_Exercise brief_: Once you find the line with "Task: Select Saturday the 17th" in the listing below, please repeat it and every later line exactly, through the last one, without pictures.
/---
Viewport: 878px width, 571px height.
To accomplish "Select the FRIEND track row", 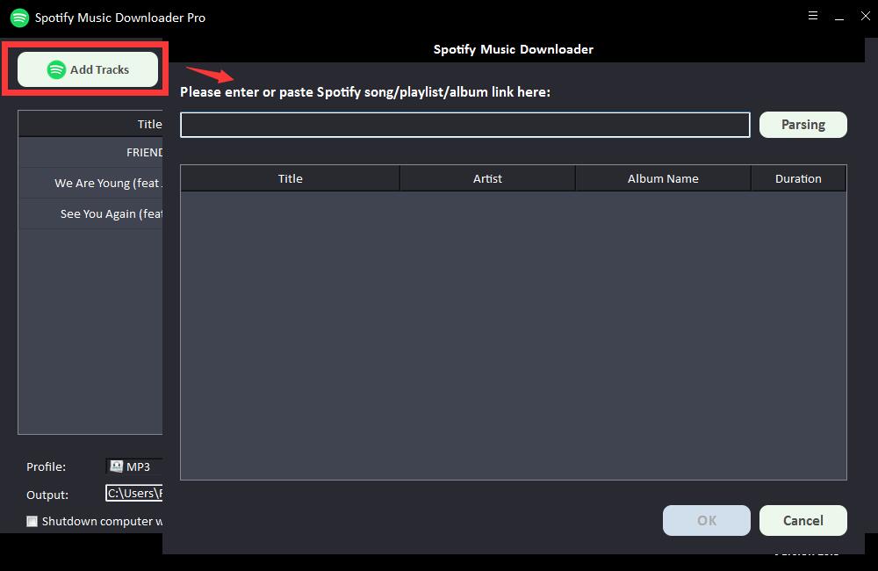I will pos(90,152).
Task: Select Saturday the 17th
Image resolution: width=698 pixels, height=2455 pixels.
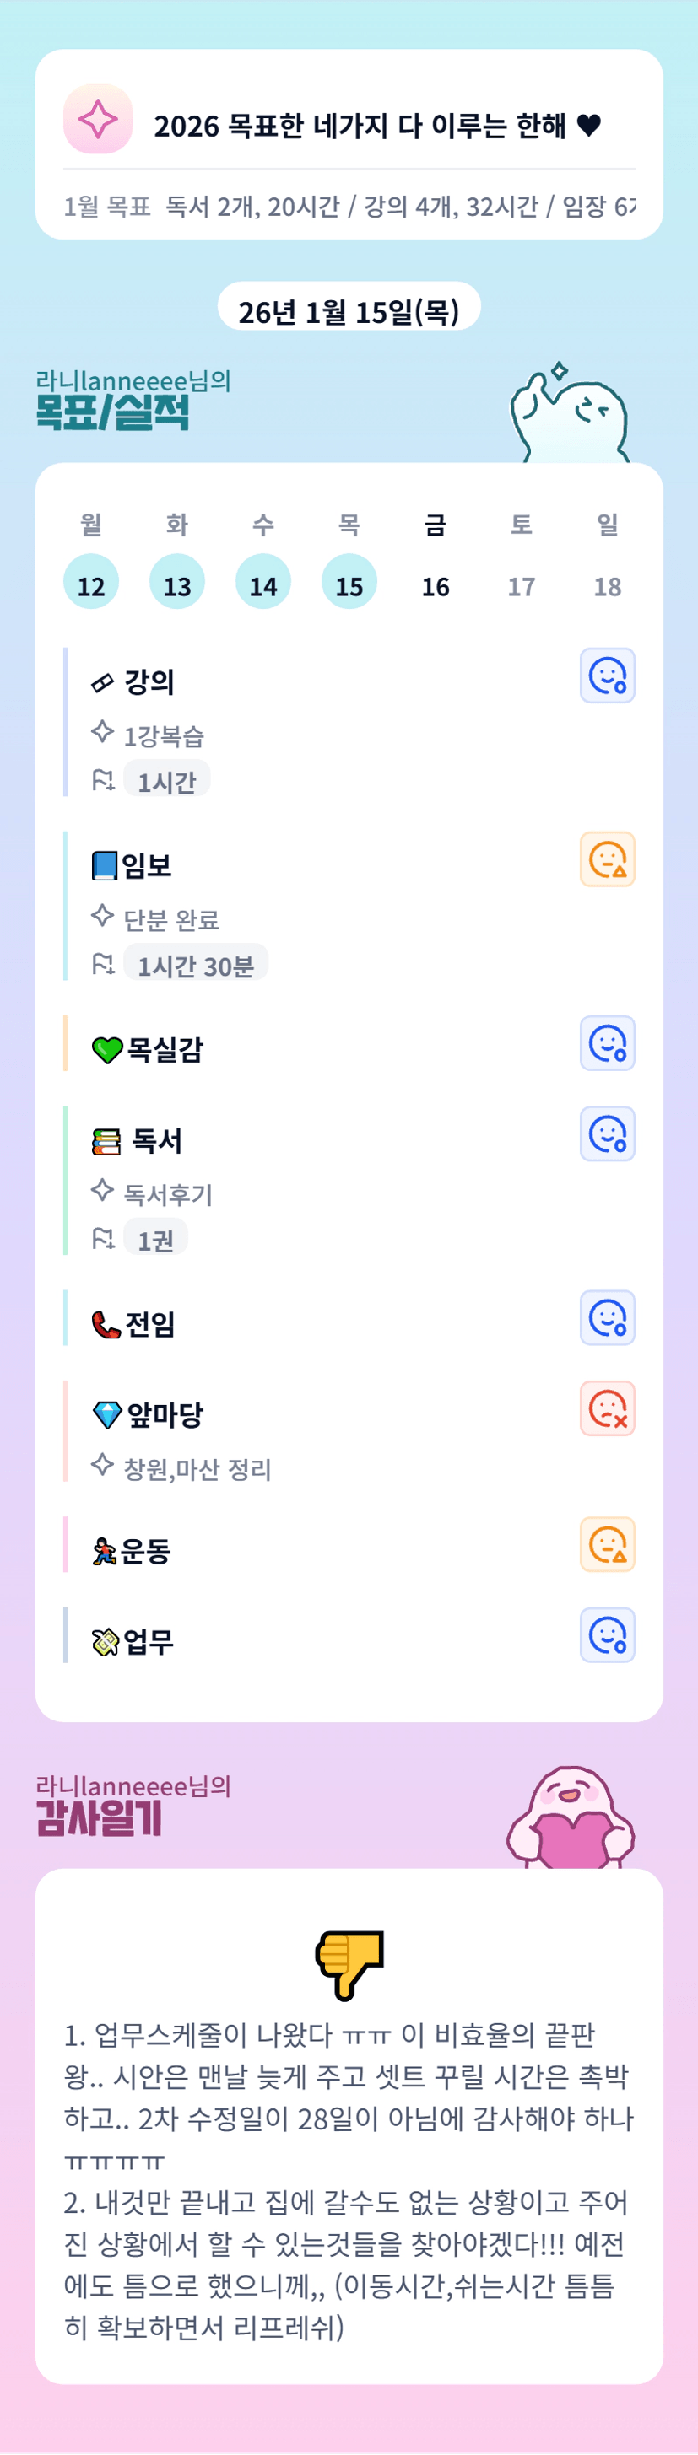Action: (522, 584)
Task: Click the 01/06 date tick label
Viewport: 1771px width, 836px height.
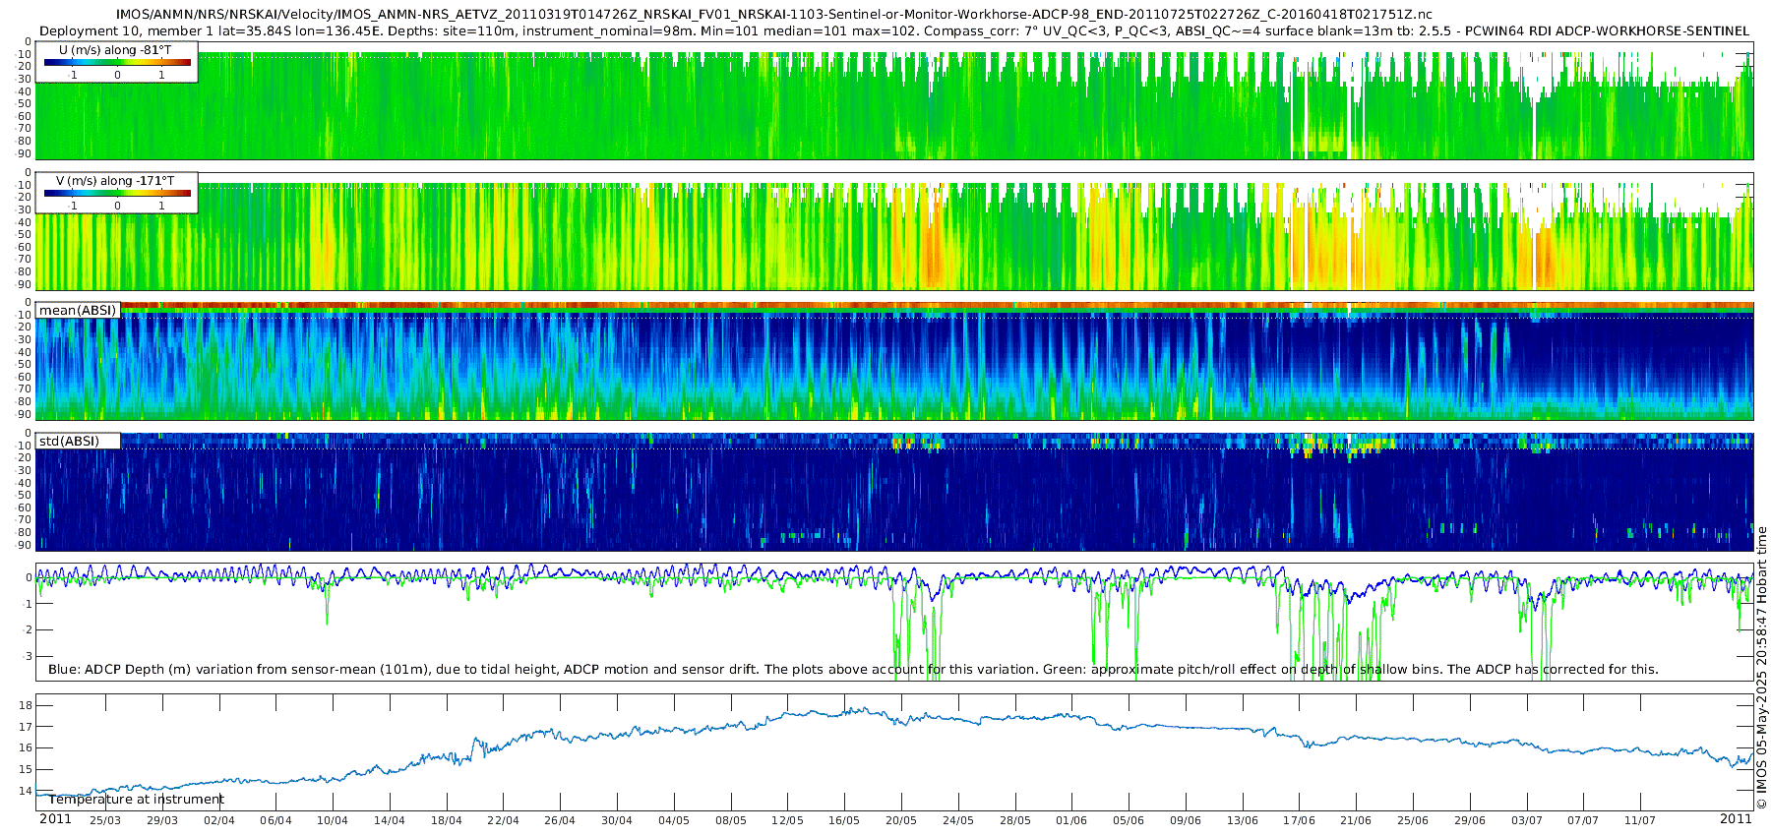Action: 1071,821
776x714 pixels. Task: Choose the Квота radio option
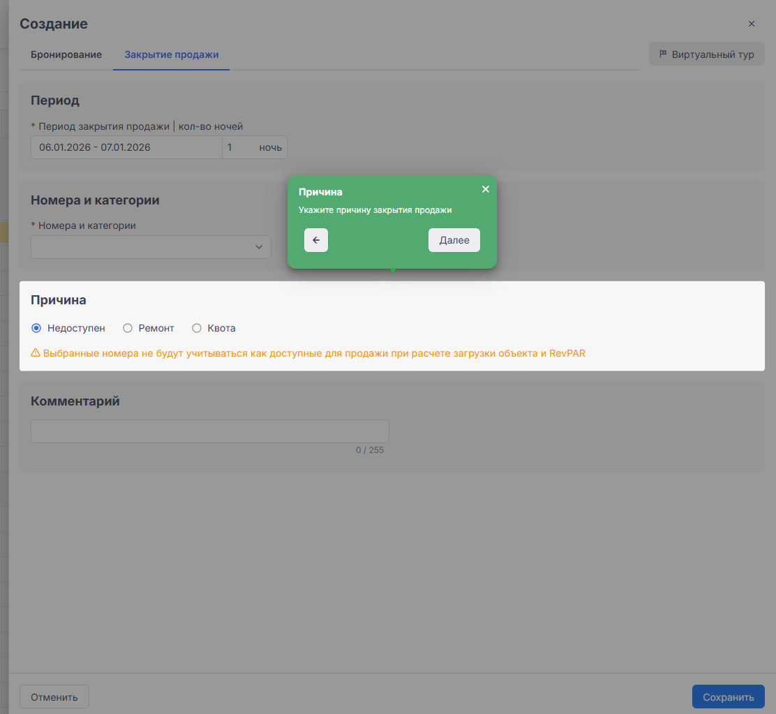[x=197, y=328]
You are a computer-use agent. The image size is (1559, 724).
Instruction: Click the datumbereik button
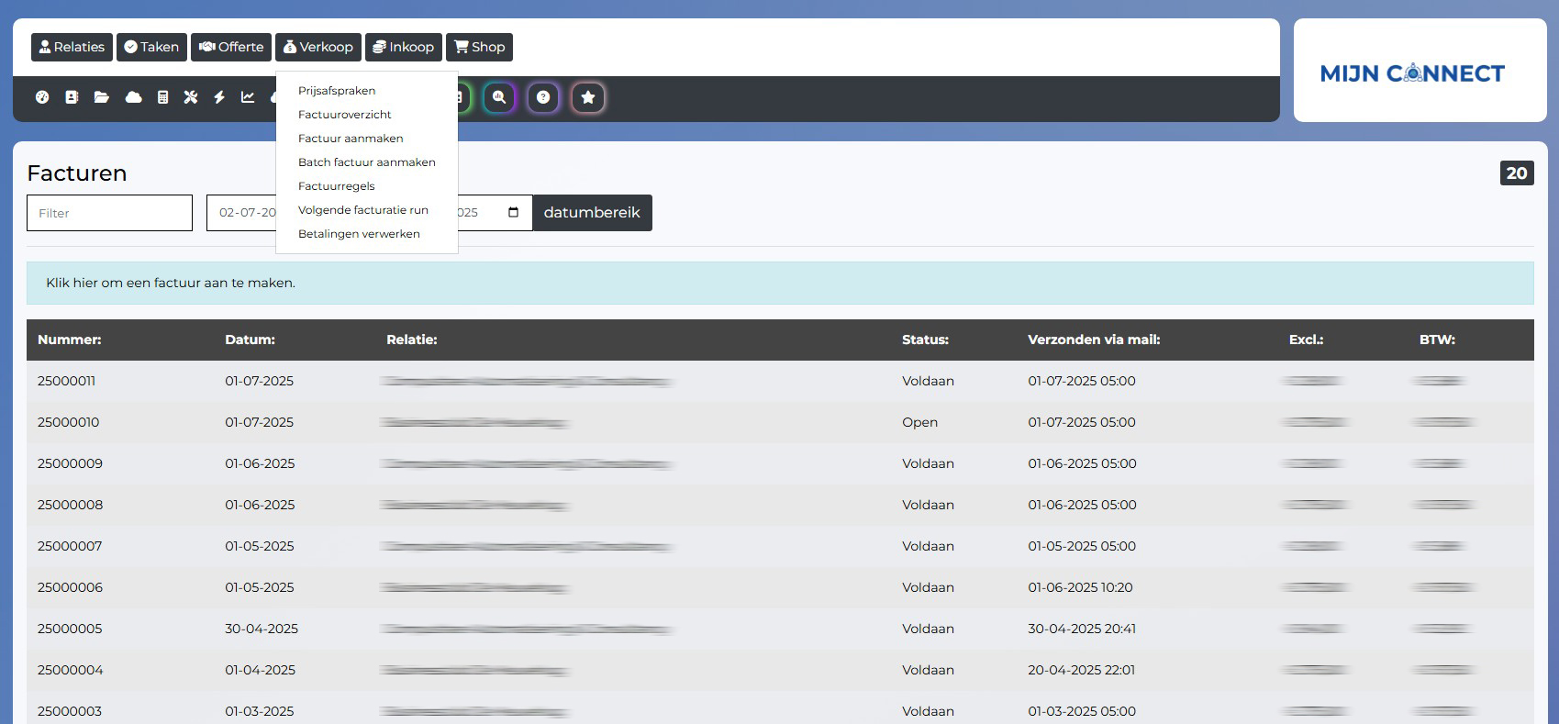[592, 213]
\---
_Answer for this exercise_:
Task: Select Saturday the 17th
Image resolution: width=698 pixels, height=2455 pixels.
Action: (522, 584)
Task: Click the 01/06 date tick label
Viewport: 1771px width, 836px height.
Action: 1071,821
776x714 pixels. Task: Choose the Квота radio option
[x=197, y=328]
You are a computer-use agent. The image size is (1559, 724).
Instruction: Click the datumbereik button
[592, 213]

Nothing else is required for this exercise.